17 декабря на углу Успенской и Маразлиевской по постановлению Одесского военно-повстанческого штаба был расстрелян генерал Кононович [36]. Некоторое время спустя боевая организация военно-революционного штаба расстреляла еще 7 работников белой контрразведки. Такая же участь постигла еще двух агентов уголовного розыска, истязавших арестованных рабочих.
ОТЪЕЗД ИЗ ОДЕССЫ
В начале декабря Елена знакомится с сотрудницей деникинской контрразведки Аполлинарией Черносельской (кличка «Местная»). Знакомство произошло случайно, но Соколовская решила им воспользоваться. При встречах Черносельская рассказывала Елене о том, как трудно работать в их организации. Большинство работников контрразведки по нескольку месяцев не получали жалованья, поэтому не считалось предосудительным контрразведчику пользоваться деньгами или ценностями, обнаруженными у арестованных при обыске. Все агенты-осведомители были платными, причем платили им в зависимости от их преуспевания: кто больше «разоблачит» большевиков, тот больше получит. От своей знакомой Елена узнала о том, что иногда контрразведка получает от высшего начальства задание: «В 24 часа раскрыть подпольную большевистскую организацию». Тогда контрразведчики хватают, кого попало, и в течение нескольких часов успевают произвести обыск, допросить «с пристрастием», вынести приговор военно-полевого суда и расстрелять. Так, например, было в Николаеве. Генерал Слащев приехал вечером, приказал к утру «разоблачить» большевистскую организацию. Агенты контрразведки отобрали в тюрьме и в полицейских участках 61 человека, в том числе детей, и к утру всех расстреляли на одной из площадей города.

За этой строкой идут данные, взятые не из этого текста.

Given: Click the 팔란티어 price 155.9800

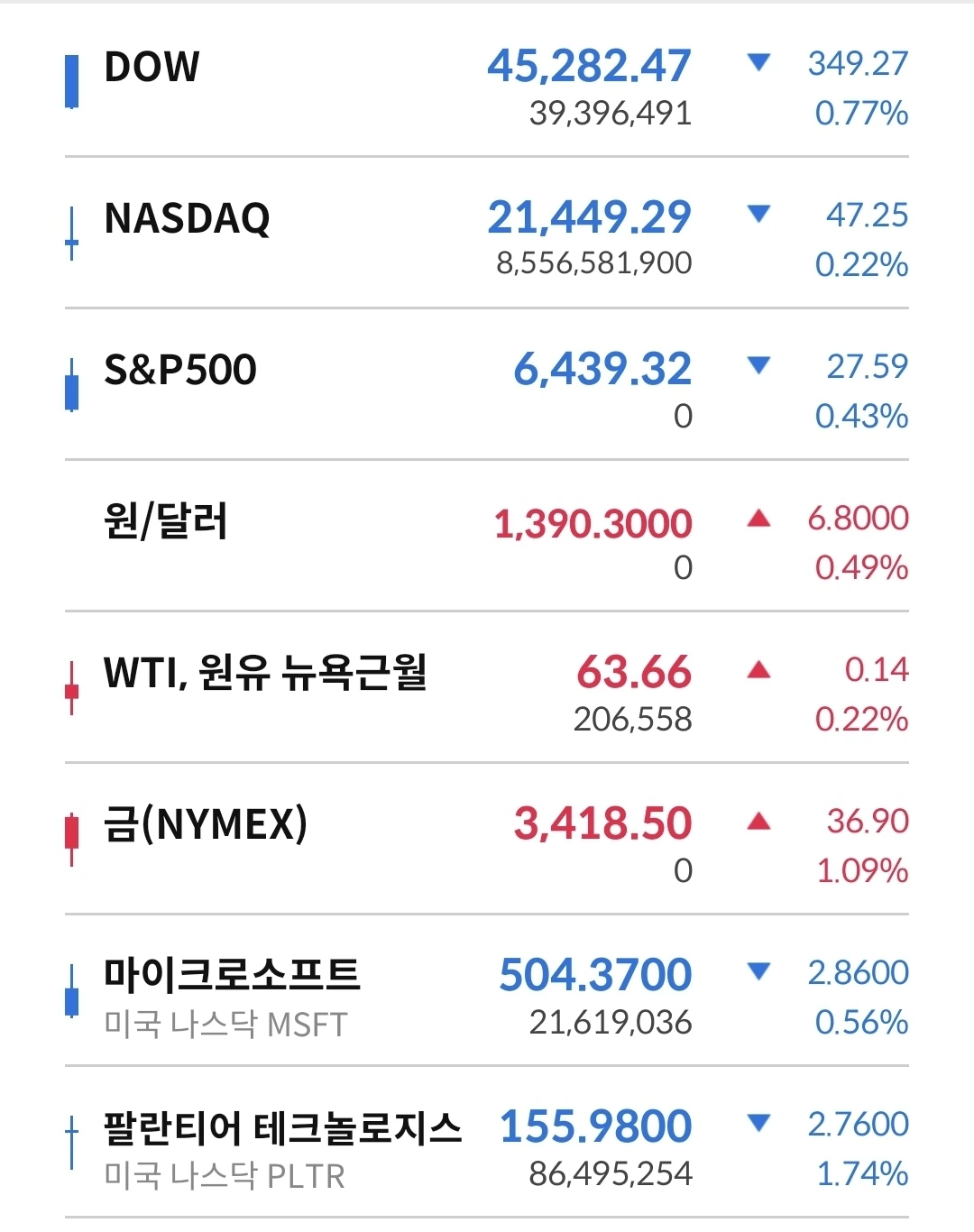Looking at the screenshot, I should 596,1126.
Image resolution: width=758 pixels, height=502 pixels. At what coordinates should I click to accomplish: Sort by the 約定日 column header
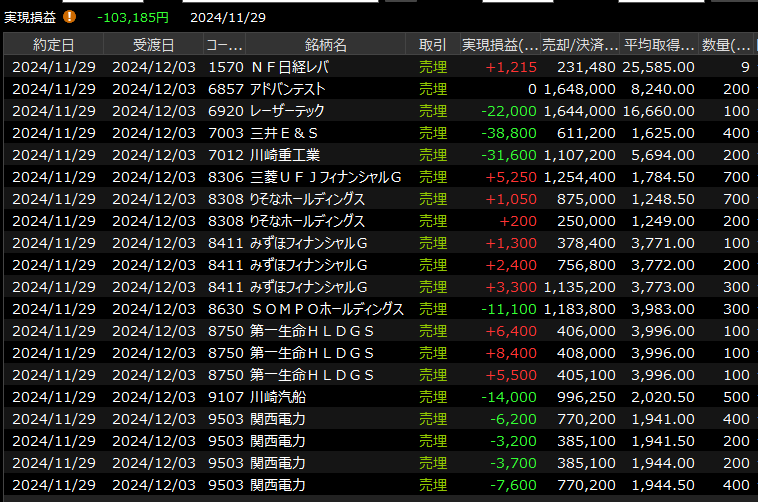(53, 45)
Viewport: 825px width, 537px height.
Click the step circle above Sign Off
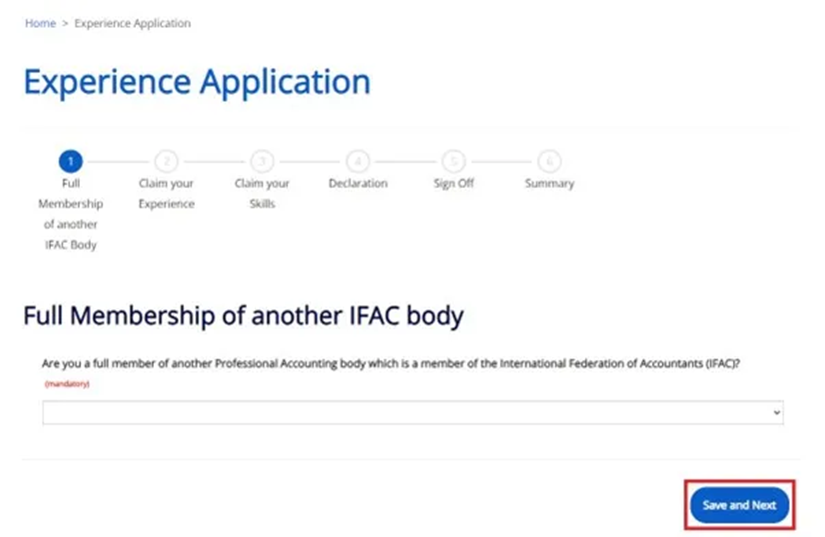coord(453,160)
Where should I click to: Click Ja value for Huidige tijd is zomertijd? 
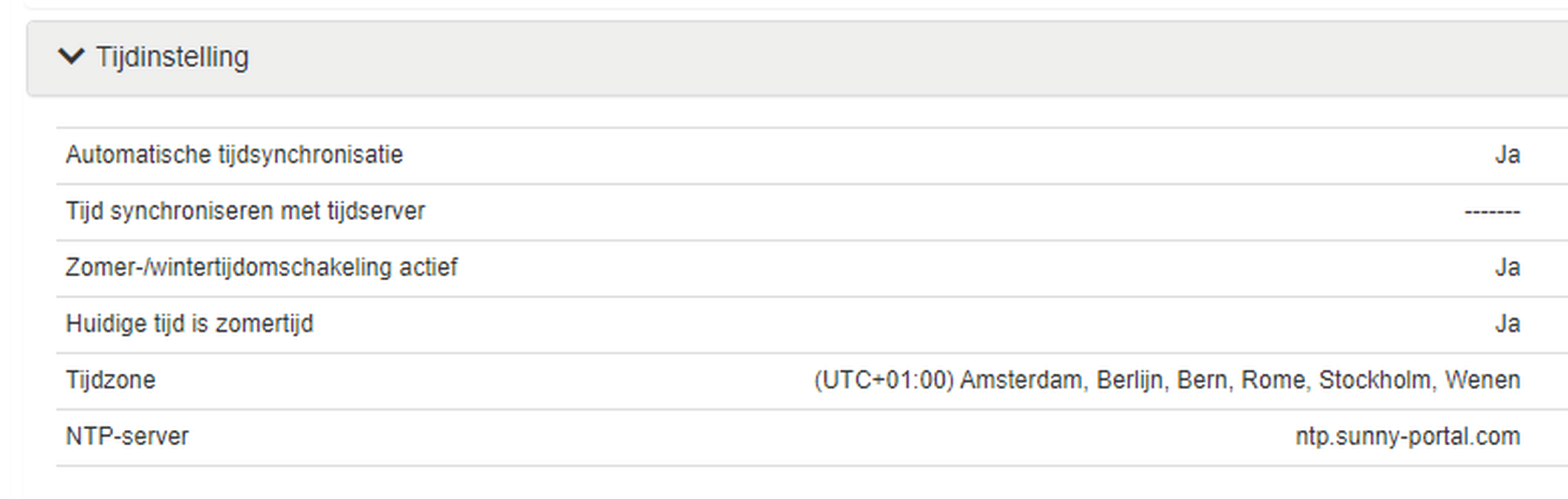(x=1507, y=324)
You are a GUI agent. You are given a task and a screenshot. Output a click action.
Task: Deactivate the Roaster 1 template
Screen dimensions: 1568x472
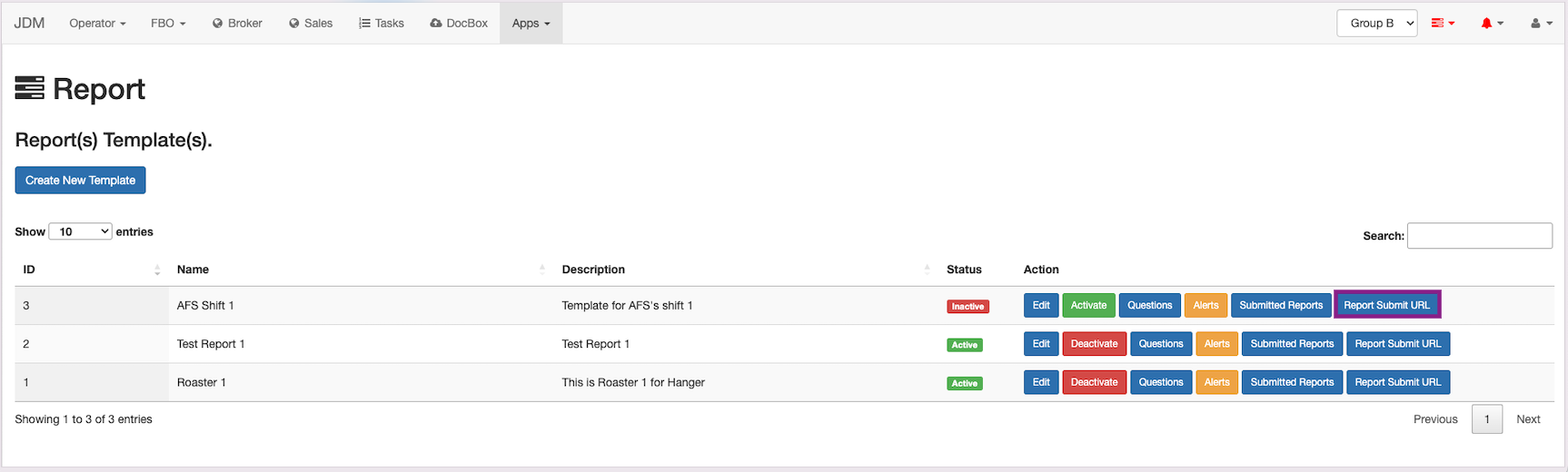tap(1094, 382)
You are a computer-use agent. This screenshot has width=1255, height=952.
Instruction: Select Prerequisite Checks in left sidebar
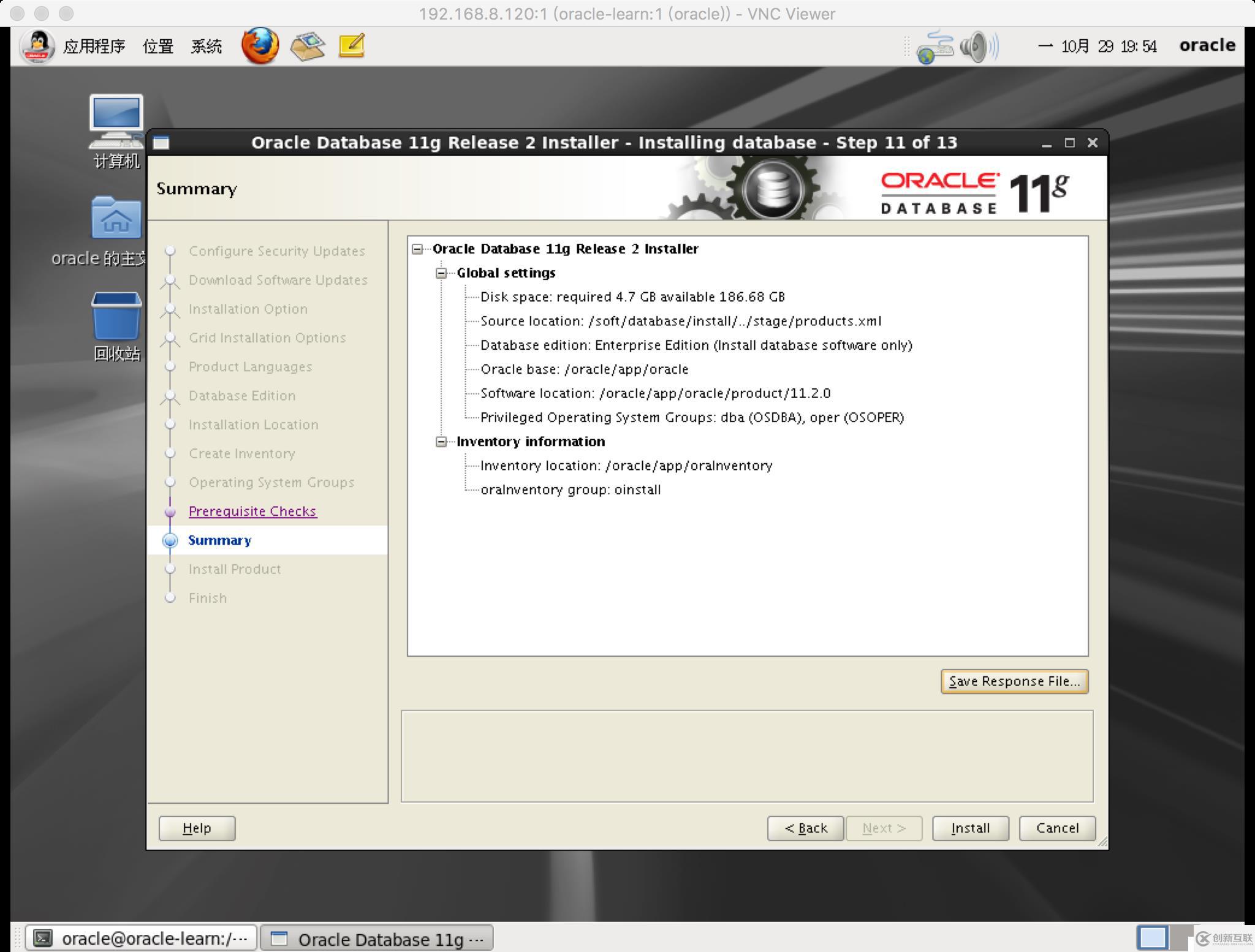point(252,510)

Для Елены стало теперь ясно, почему в одесских газетах часто появляются сообщения об аресте «губкомов», «областкомов» и других организаций большевиков, а арестовываются чаще всего люди, непричастные к подполью.
Черносельская рассказывала Елене и о настроениях в Добровольческой армии. Не только среди мобилизованных, но и в кадровых: частях зрело недовольство политикой Деникина. В одну из встреч Черносельская передала Елене письмо, написанное офицером из ставки Деникина Всеволодом Мурилевым своему приятелю — следователю контрразведки. Мурилев был в командировке в Одессе, возвращался пароходом в Туапсе, на котором, судя по письму, находились русские солдаты, бывшие военнопленные. Это письмо было настолько интересным, что Елена посчитала нужным опубликовать его в печати.
Офицер описал картину, которую он наблюдал на пароходе во время плавания. «Солдаты,— писал Мурилев,— называют друг друга «товарищ», восхваляют Советскую власть. Русские солдаты, солдаты славной старой армии, вдребезги распропагандированные за рубежом и вконец отравленные ядом большевизма местными коммунистами.
Три дня я прожил на пароходе «Черномор»... Проходя ночью по палубе и путаясь ногами среди дремлющих тел, можно было часто слышать:
— Товарищ Ленин говорил...
— Ленин всегда выручит...
Пытался заговорить с экс-солдатами присяжный поверенный Петров. Они молча выслушали его, обнаруживая свои истинные симпатии лишь в злобных огоньках, то и дело мерцавших в глазах, а затем заявили коротко и определенно:
— Ну вот что, господин,— вам направо, а нам налево. Идем, товарищи...
И показали Петрову спины.
На вторые сутки путешествия, подойдя к одной группе, я спросил:
— Где вы слушали агитаторов?
— У нас не было агитаторов,— последовал уклончивый ответ.
— Русские газеты читали?
— Читали.
— Какие?
— Разные...
— Что же, названия забыли?
— Почему же, помним: «Правда», «Известия» из Петрограда. И люди серьезные рассказывали о Советской власти.
Мне начинали нравиться ответы. Продолжаю допытываться:
— А еще другие газеты были?
— Была еще: «Русский солдат — гражданин во Франции». Большевиков все ругала.
— А «Единая Русь», «Утро России», «Сын Отечества», «Южная Русь» попадали к вам?
— Это деникинские-то?
— Да.
— Не интересовались.
Поди же ты! Сколько газет из нашей Ставки посылается, а ими даже «не интересуются».
— Я слышал ваши разговоры... Почему вы считаете, что Ленин за народ, а Деникин против народа?